Remember when we thought Elon Musk's Twitter takeover would dissolve the platform in a matter of weeks? Well, it's still kicking — and without it, we would have never gotten to have this latest wave of Steely Dan discourse.

Earlier this week, Steve Albini boldly deemed himself the "kind of punk who shits on Steely Dan" and the reverberations in the list of trending topics have not lost that number. Many renowned musicians have felt the need to clarify where they stand on the Dan.

To get you up to speed: St. Vincent and Jenny Lewis both fucking love Steely Dan. Meanwhile, Jason Isbell and Amanda Shires seem to fall on the other side of the great divide, with Isbell joking that his wife hates the band so much that she's starting a fan club called the Albini Babies.

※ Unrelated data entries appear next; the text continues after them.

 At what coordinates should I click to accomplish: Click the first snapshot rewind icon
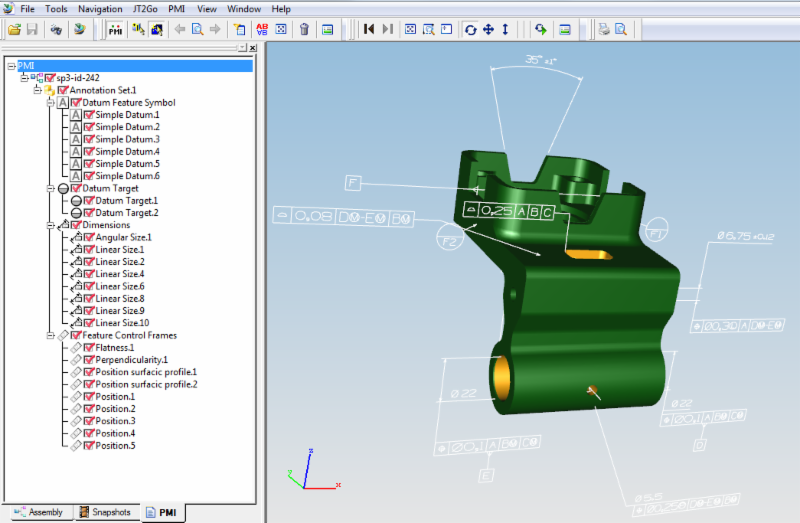[369, 30]
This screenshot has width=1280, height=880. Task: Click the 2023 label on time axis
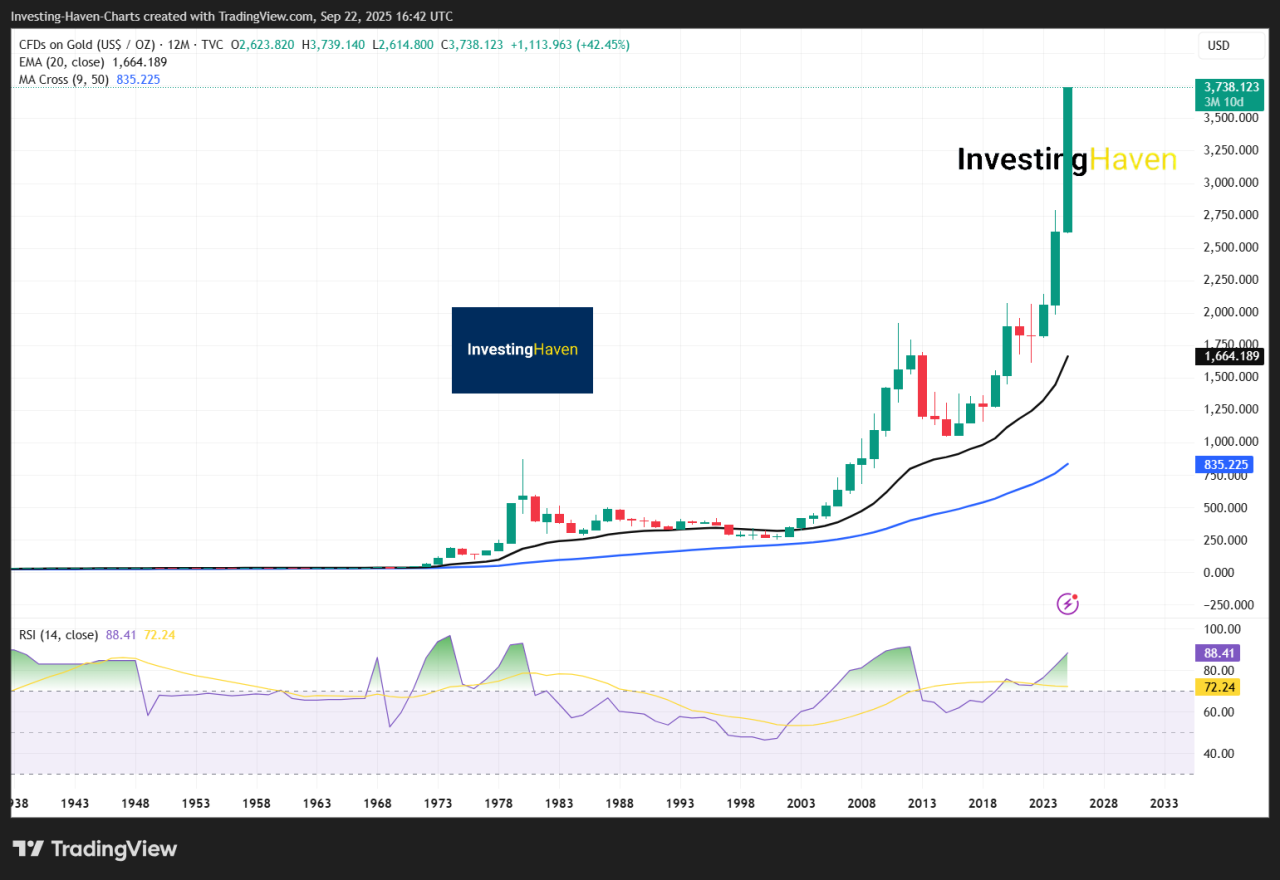(1043, 803)

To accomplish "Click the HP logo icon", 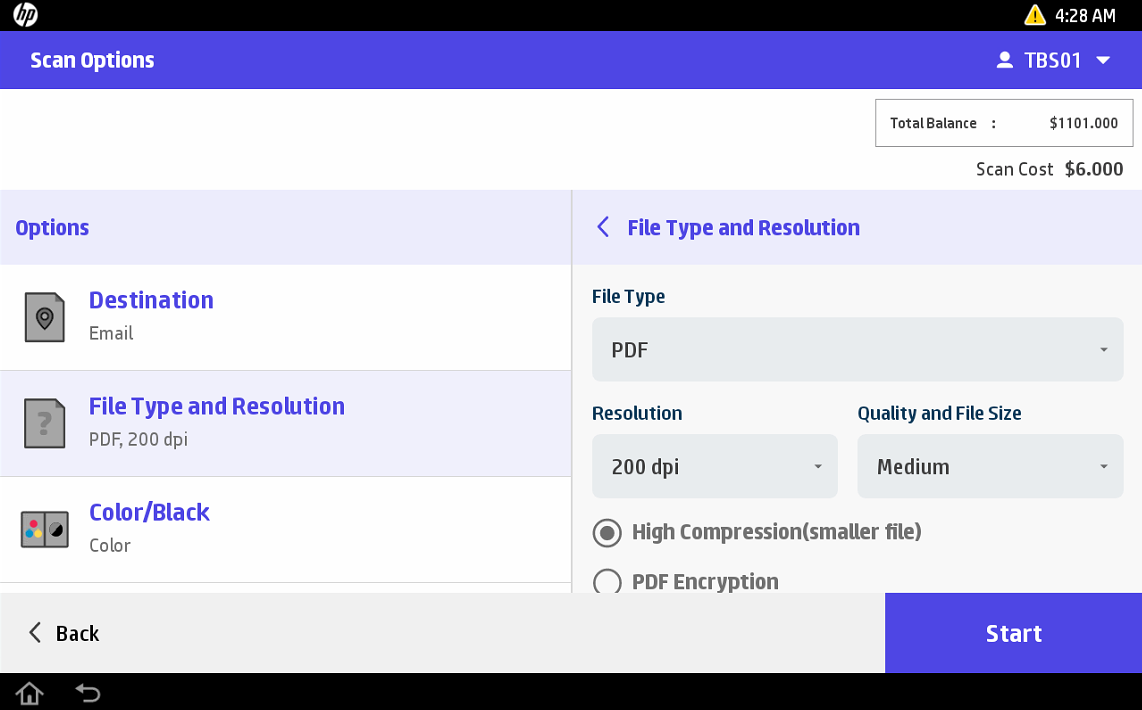I will point(25,15).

Laura Jane Grace also agrees with Albini, saying Steely Dan make "terrible fucking music." (The expletive is probably for emphasis rather than denoting the sexual act, but perhaps she believes both are true?)

The New Pornographers' A.C. Newman admitted to not knowing the full expanses of the Steely catalogue, but said he really likes most of the songs he knows. "Mainly I'm fascinated by their place in the rock music conversation," he noted. "It's unique."

Also on the Canadian side of things, Damian Abraham recalled once telling former WWE wrestler and current rapper Montel Vontavious Porter (MVP) he didn't understand the hype. "I swear to god, I thought he was going to open the door and shove me [out] of that moving car," Abraham wrote.

Dan Wilson expressed his confusion at the intensity of people's negative feelings towards Steely Dan, calling their work "beautifully and lovingly made." He wondered, "Is it a 'try hard' thing?"

Wilson may have a point, since Albini seemed to classify the band as the second of two types of perfectionists. "One will prepare, revise and rehearse carefully, with intent, honing an idea to a keen edge, ready to cut the cloth of execution," he wrote. "The other makes other people responsible by saying, 'do it again,' until by chance they are satisfied, then take credit."

Wherever you side on the debate, it can safely be said that the Dan are divisive. And the Steely Dan cultural renaissance is alive and well — whether you like it or not. This writer personally appreciated that "Dirty Work" needle-drop on Euphoria, for the record.